**Task to complete**. Your answer should hold only the lines from the one with "You are a GUI" through the end of the records, repeated exactly and minus any pictures.

**The input**.
__________

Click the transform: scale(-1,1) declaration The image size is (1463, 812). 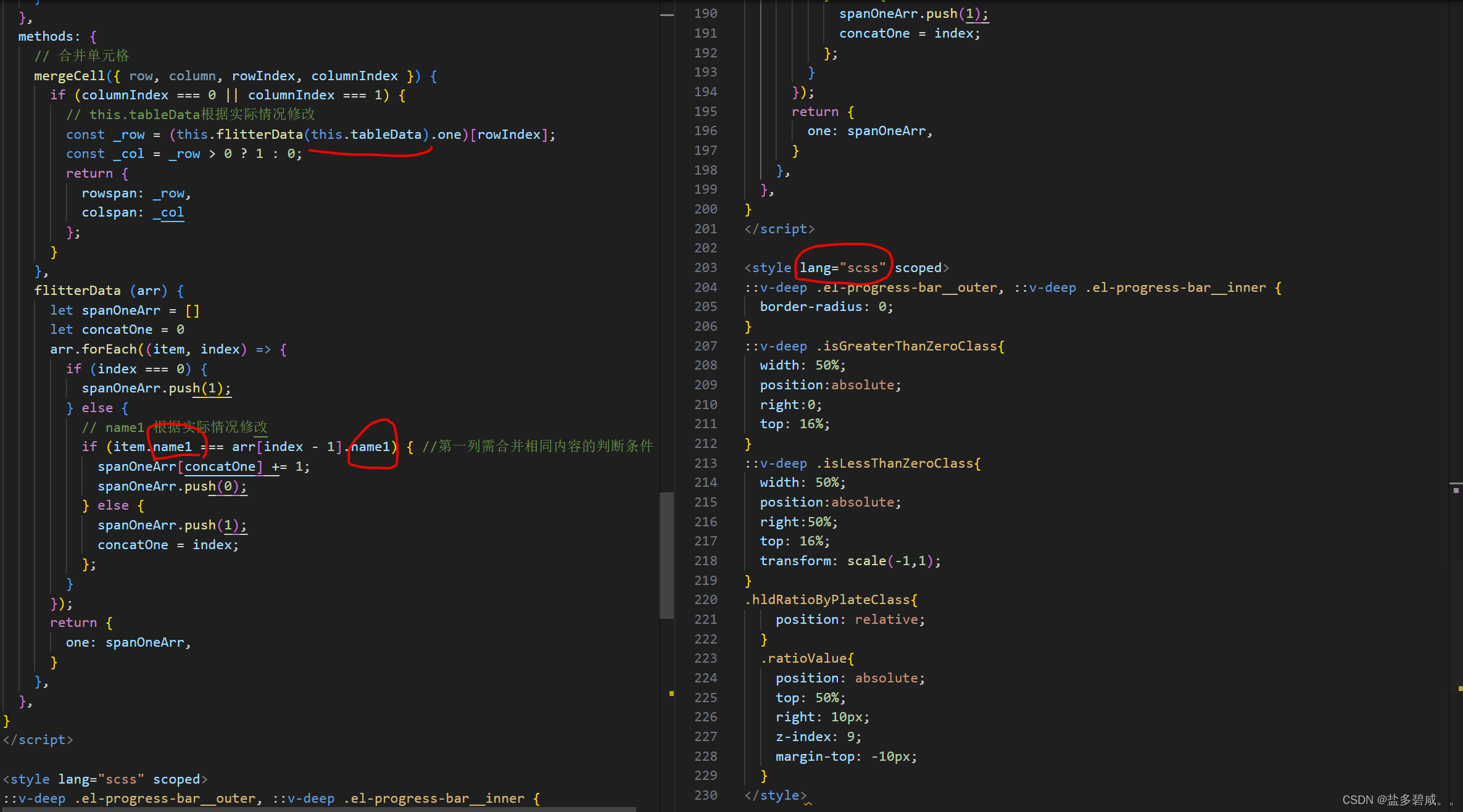(x=849, y=561)
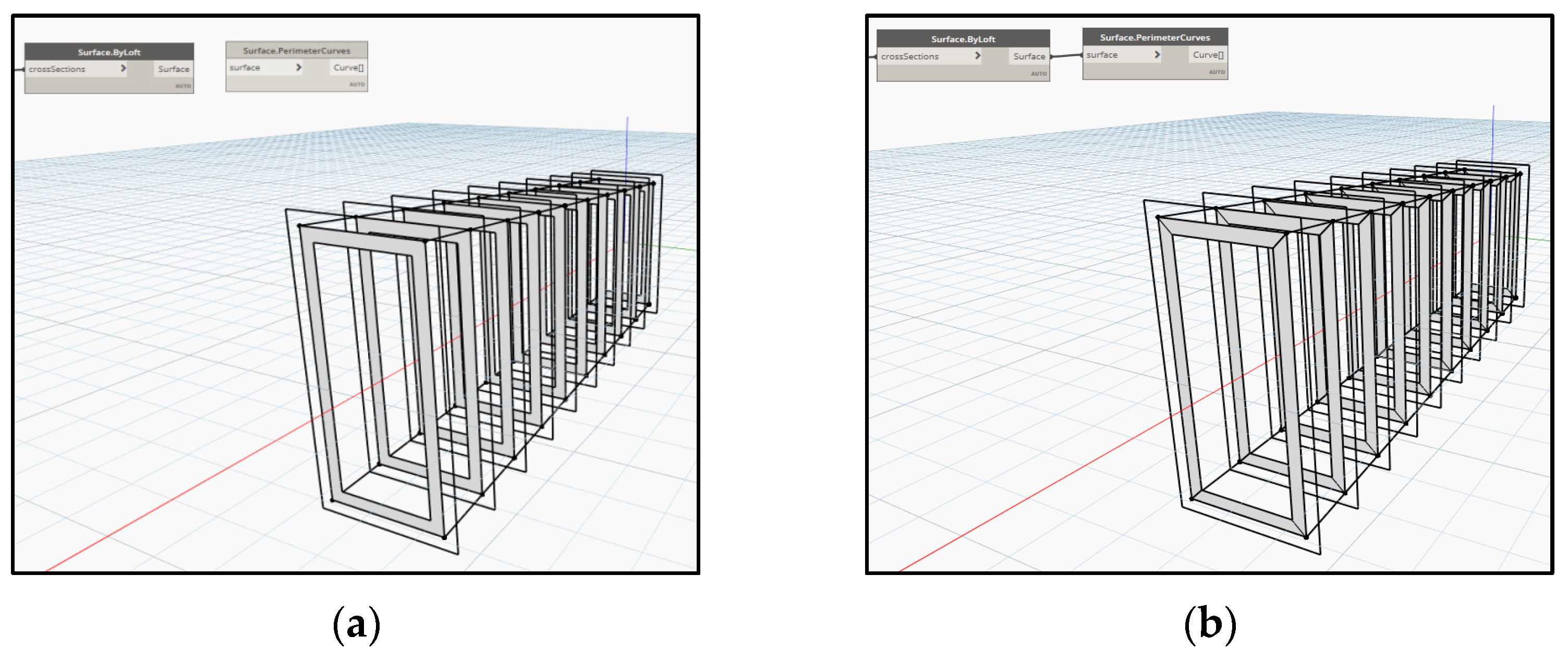Expand crossSections port chevron in figure (b)
This screenshot has width=1568, height=660.
[978, 55]
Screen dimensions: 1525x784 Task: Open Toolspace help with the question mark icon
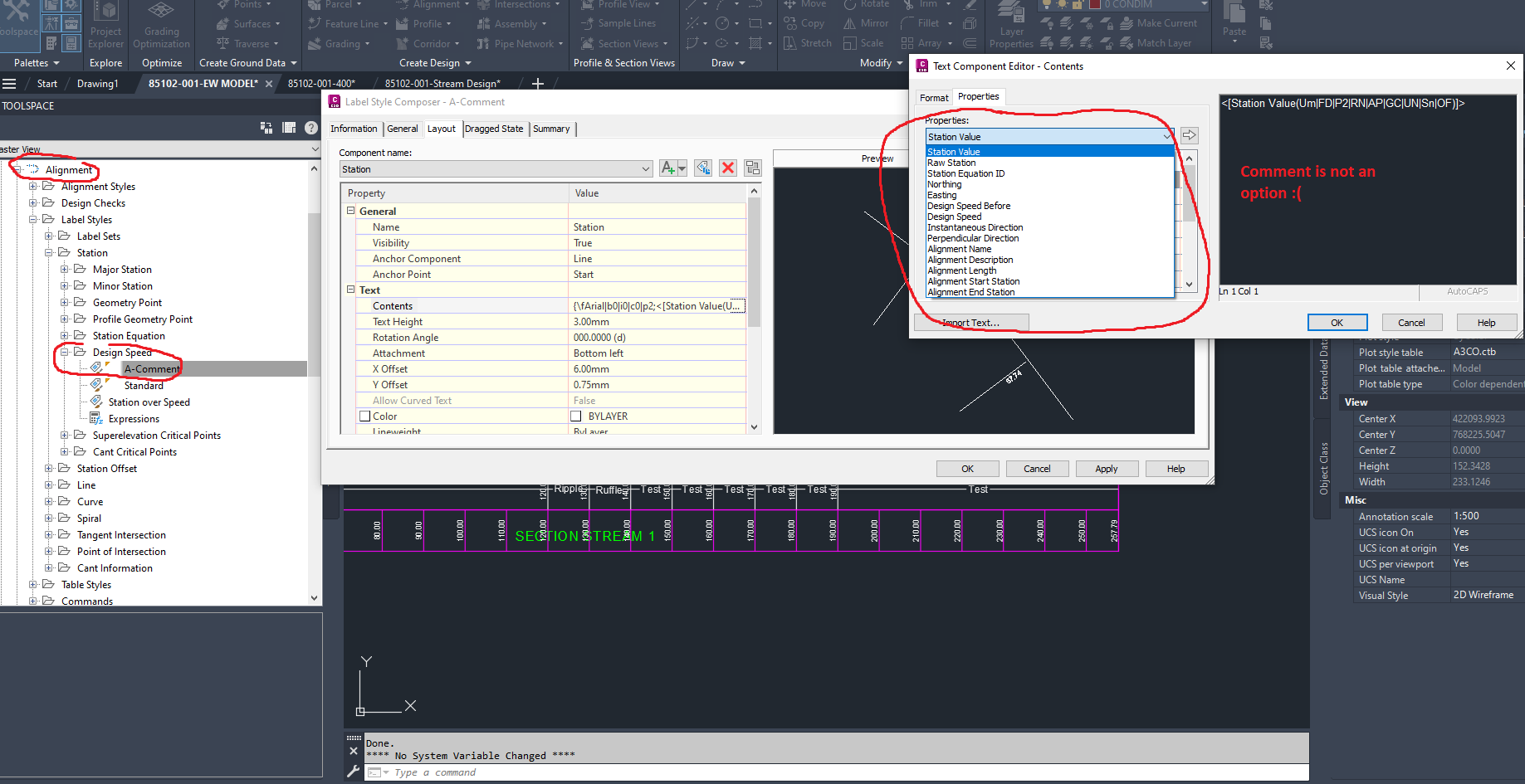click(310, 127)
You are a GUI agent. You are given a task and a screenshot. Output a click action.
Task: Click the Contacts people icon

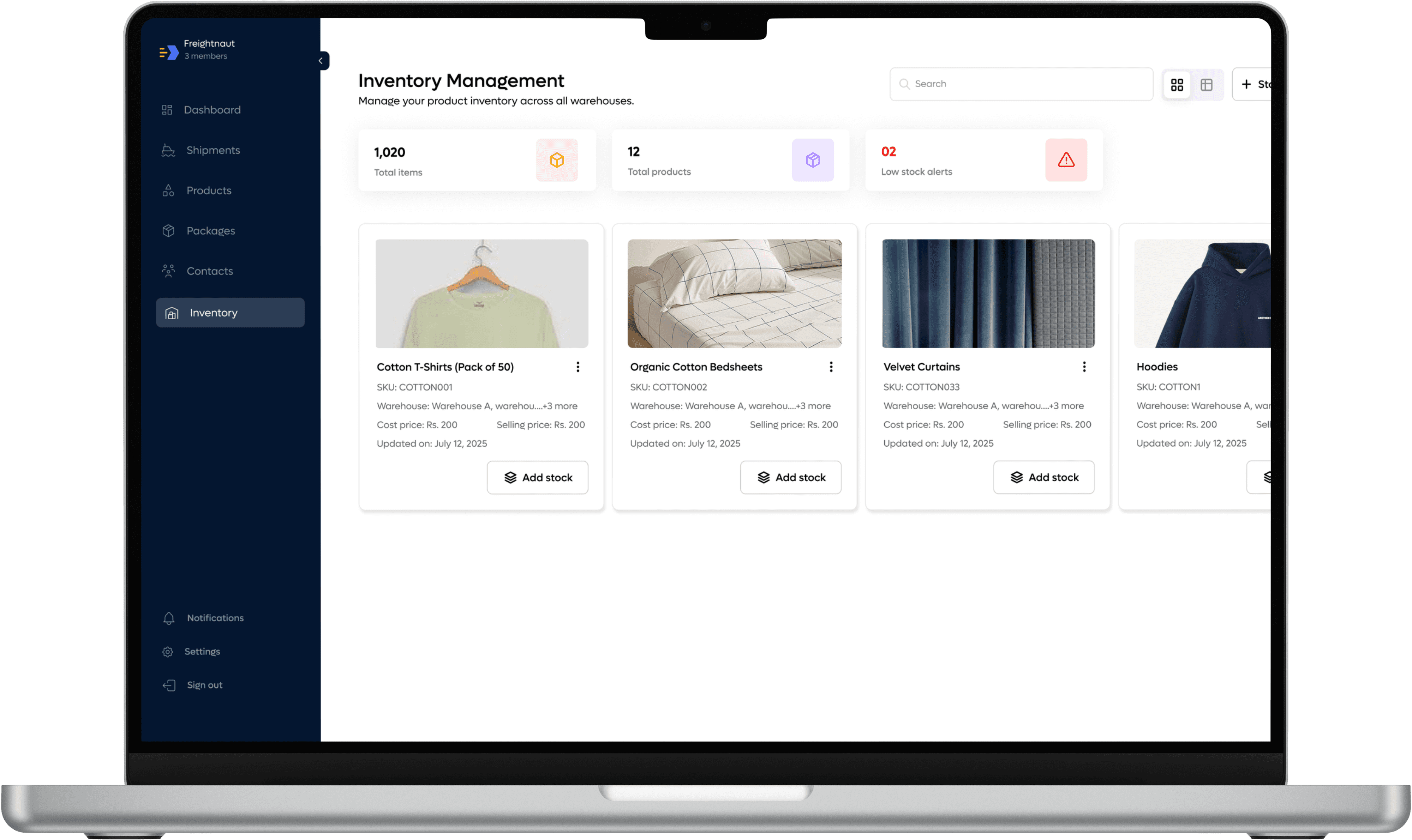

__________

**Expected answer**.
You are a GUI agent. You are given a task and a screenshot. Output a click action.
Task: Click the Contacts people icon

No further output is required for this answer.